* _EXERCISE MATERIALS_
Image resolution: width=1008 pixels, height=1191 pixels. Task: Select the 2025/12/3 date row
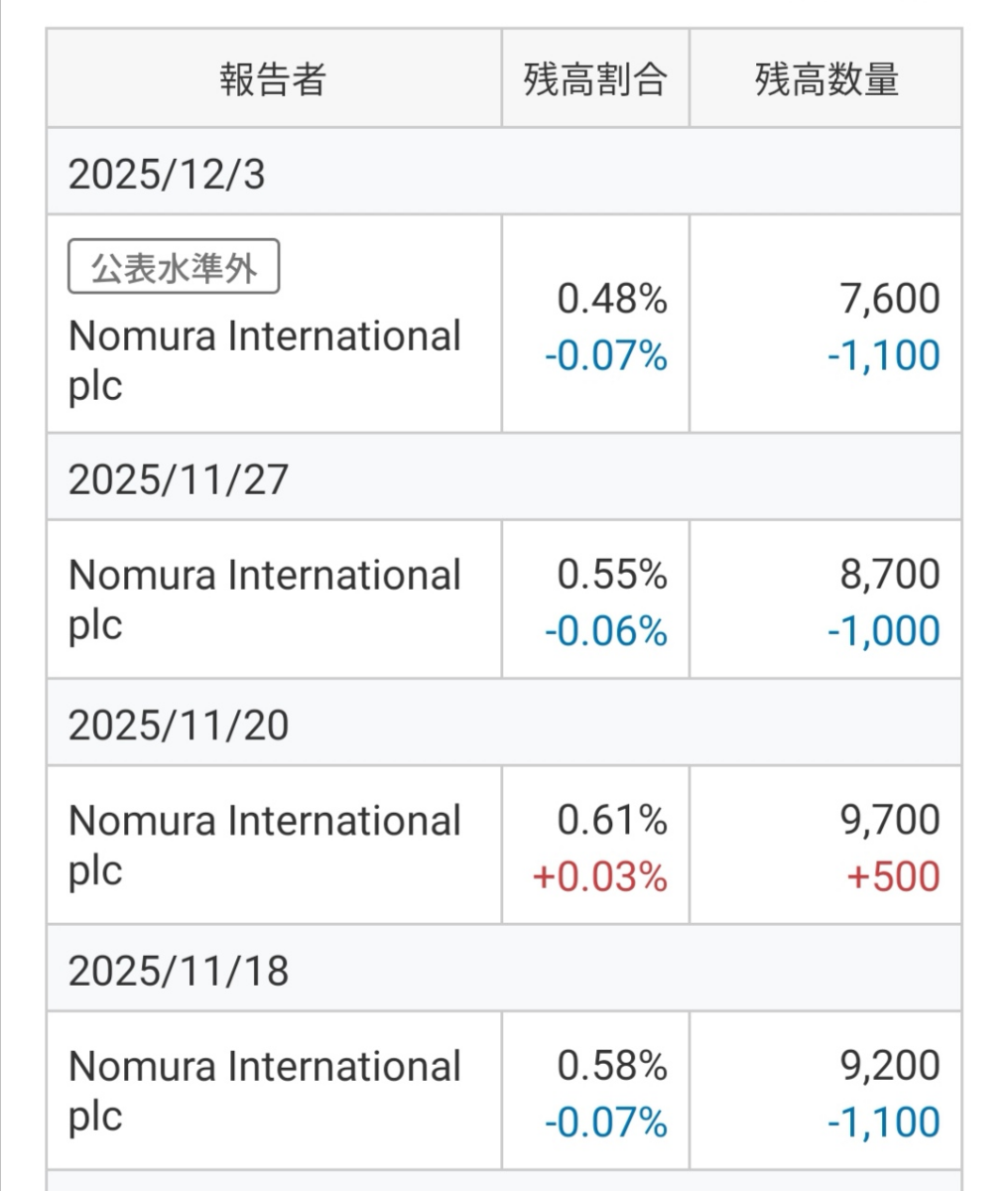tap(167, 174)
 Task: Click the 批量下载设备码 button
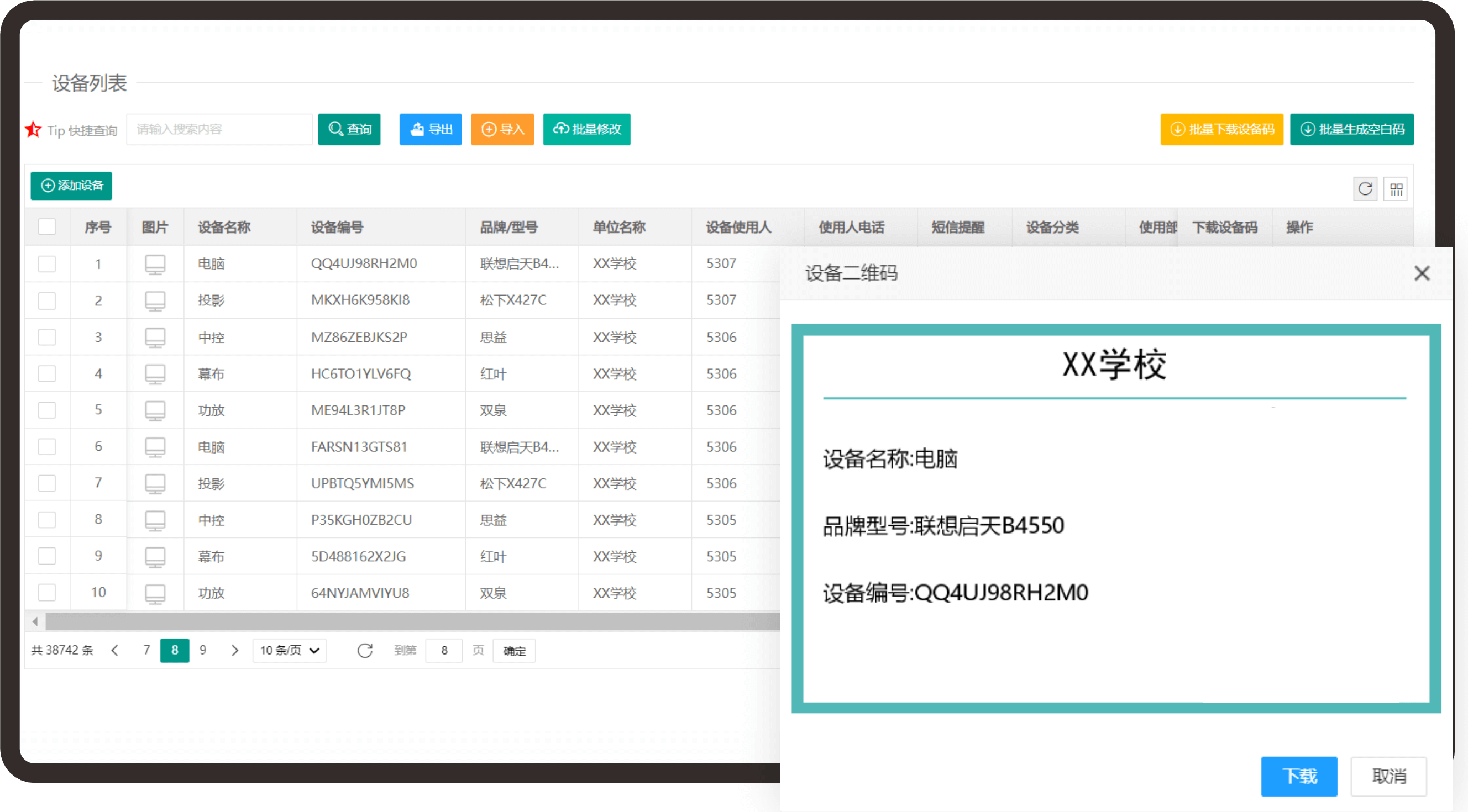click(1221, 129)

* * *

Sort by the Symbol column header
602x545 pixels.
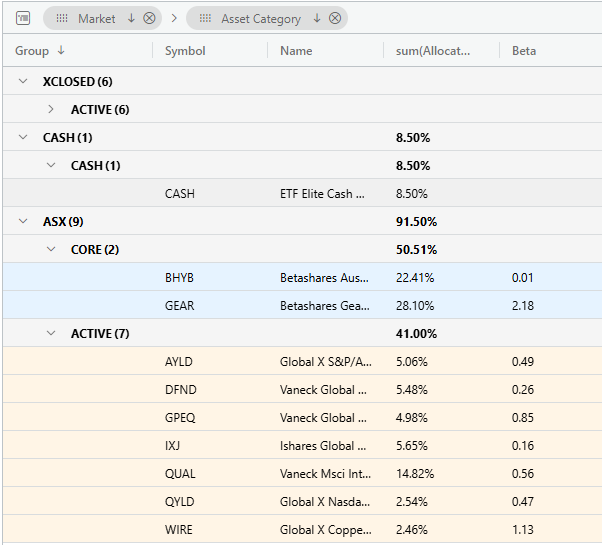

---

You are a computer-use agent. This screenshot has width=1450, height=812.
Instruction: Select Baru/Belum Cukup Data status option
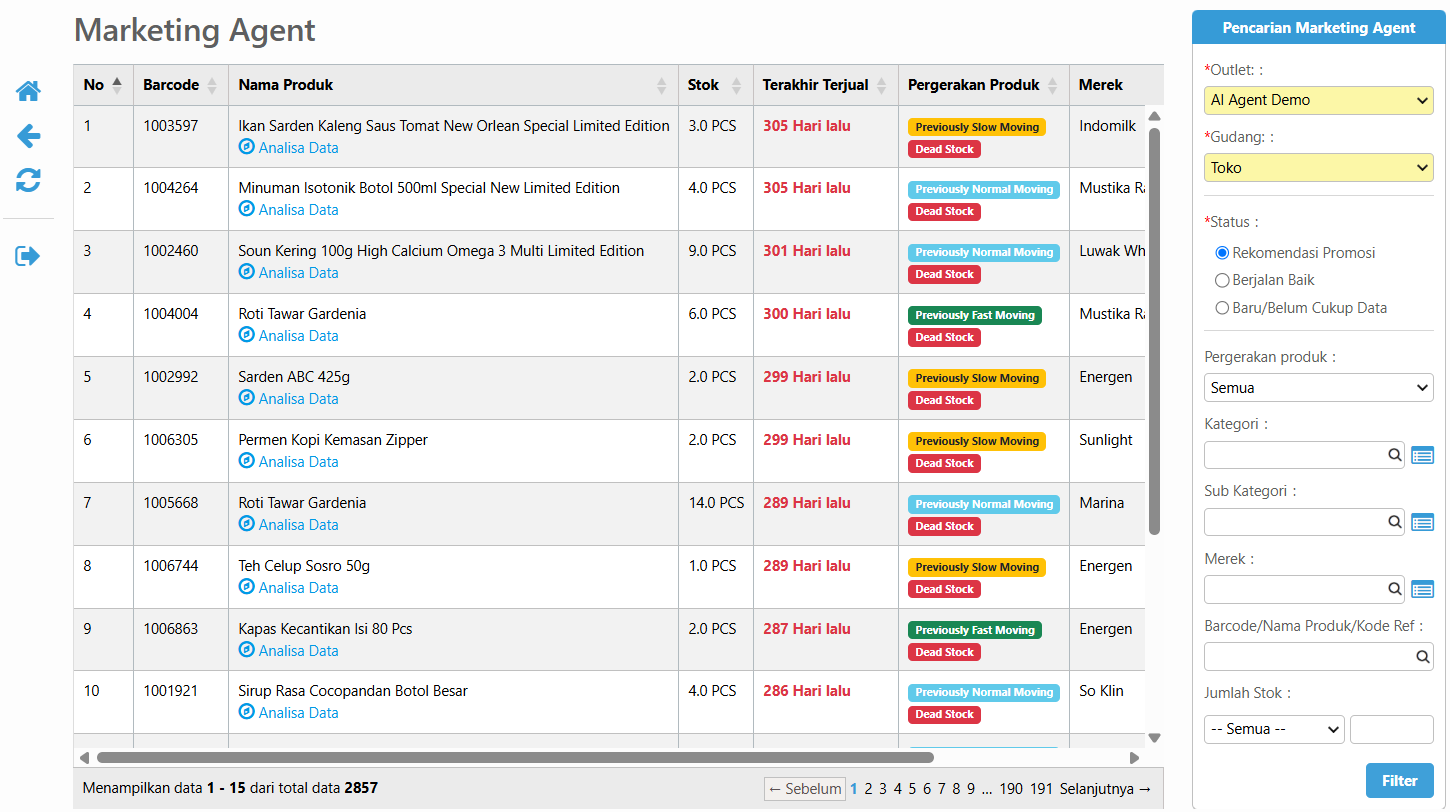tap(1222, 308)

* _WHAT YOU NEED TO DO_
Offset the coordinates in the answers by -20 and reproduce, with the requests included, the lines from the line with "Image resolution: width=1008" up to and including the line with "click(1221, 129)". Leave the pictures out.

* _SOLUTION TO THE PROBLEM_
Image resolution: width=1008 pixels, height=1191 pixels. Task: Select the 2025/12/3 date row
tap(147, 154)
 Task: Click the 批量下载设备码 button
click(1201, 109)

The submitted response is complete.